Although tensions between North Korea and its enemies (the U.S., Japan, and South Korea) have been on the rise lately, apparently life as an ally of the DPRK isn’t so smooth either. According to a New York Times article published over the weekend, China is beginning to lose patience with its rambunctious ally on the Korean peninsula. The article provided an insightful glimpse into the difficult life of political negotiations between China and North Korea. One major area of concern for the Chinese government that the article highlights is North Korea’s relentless pursuit of nuclear weapons. This reckless pursuit has continued despite the opposition of not only the U.S., but of the majority of the international community, including China. However, so far the North has refused to listen, even to its closest ally:
“We have made this absolutely clear to them; we are against any provocation,” Cui Tiankai, another Chinese vice minister of foreign affairs, said in a recent interview when asked about a possible third nuclear test by North Korea. “We have told them in a very direct way, time and again, we are against it.”
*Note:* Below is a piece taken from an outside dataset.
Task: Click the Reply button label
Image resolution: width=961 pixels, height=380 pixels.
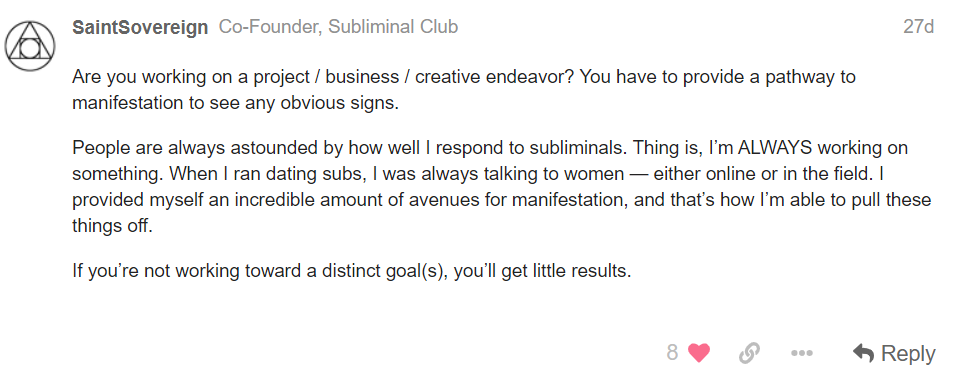Action: point(908,353)
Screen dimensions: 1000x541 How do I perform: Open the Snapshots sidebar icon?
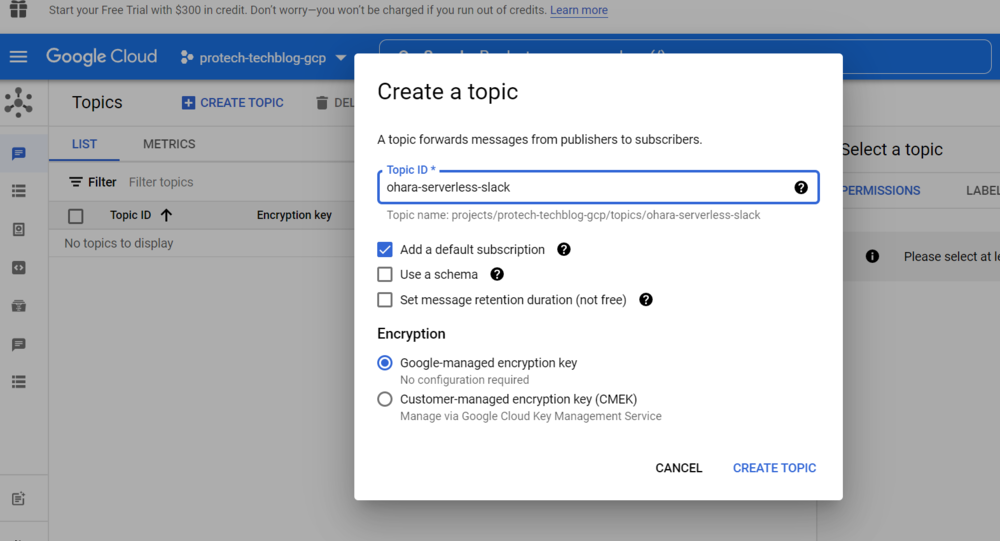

This is not the only issue the Chinese have had during their long relationship with the DPRK. With a floundering North Korean economy, which is state-controlled and primarily used as an instrument to sustain those in power, the issue of economic reform is also a cause of friction between the two nations. Victor Cha, the former director for Asian Affairs at the National Security Council, recalls the frustration of Chinese officials over the North’s inability to consider economic reform:
I would ask Chinese counterparts about the need to push the North to reform economically. The Chinese would look at me like I was some sort of idiot, responding, ‘Do you think we have not told them this before? We have told them many, many times!’ I asked if they referred the North to China’s own experiences as a template to be emulated. Again, I was looked at like some sort of Martian, with the response that the Chinese have always lectured the North about the comparison. The North Korean response was (1) ‘Don’t lecture us’; and (2) ‘North Korea is not China.’ (From The Impossible State, 153)
North Korea’s obstinate nature and unwillingness to heed the advice of other nations is nothing new (just ask South Korea and the U.S.). But what’s surprising is that the DPRK remains so stubbornly opposed to China, an ally that has basically kept the North afloat through massive contributions of aid during recent rough economic times. Korean experts and research fellows Stephan Haggard and Marcus Nolan estimate that since the mid-1980s (when North Korea’s economy began its sharp decline) China has provided an excess of $7 billion in handouts to the North. And China still continues to provide massive assistance to North Korea. According to a report by Drew Thompson, the director of China Studies and Starr Senior Fellow at The Nixon Center, China provides 80 percent of the North’s imported consumer goods and at least 45 percent of its food.
Yet, despite the incredible economic leverage China possesses, the North continues to ignore and even provoke its ally. Just last month, a group of Chinese fishermen were held captive in North Korea, and the lack of a firm Chinese response has ignited criticisms from a growing number of Chinese citizens.
Nevertheless, China has remained reluctant to punish North Korea, and has continued to sustain the DPRK. Even given the difficulties in the relationship, China still views a North Korean collapse as the greater of the two evils:
[S]enior Chinese officials “dare not use China’s economic leverage” against North Korea, said Shi Yinhong, a professor of international relations at Renmin University in Beijing. That is because a collapse of the North Korean government could result in a united Korea allied with the United States, which would be a nightmare scenario for China, Mr. Shi said.
The New York Times article notes that China is even more “concerned” due to recent U.S. naval developments in the Asia-Pacific region. China’s worried that the U.S. is attempting to exert more influence in the region, and the collapse of North Korea could open-up the possibility of a U.S.-friendly, and anti-China, Korean peninsula.
In China’s eyes, a united Korea strongly allied with the U.S. would be much worse than dealing with Kim Jong-un’s occasional antics and aid requests.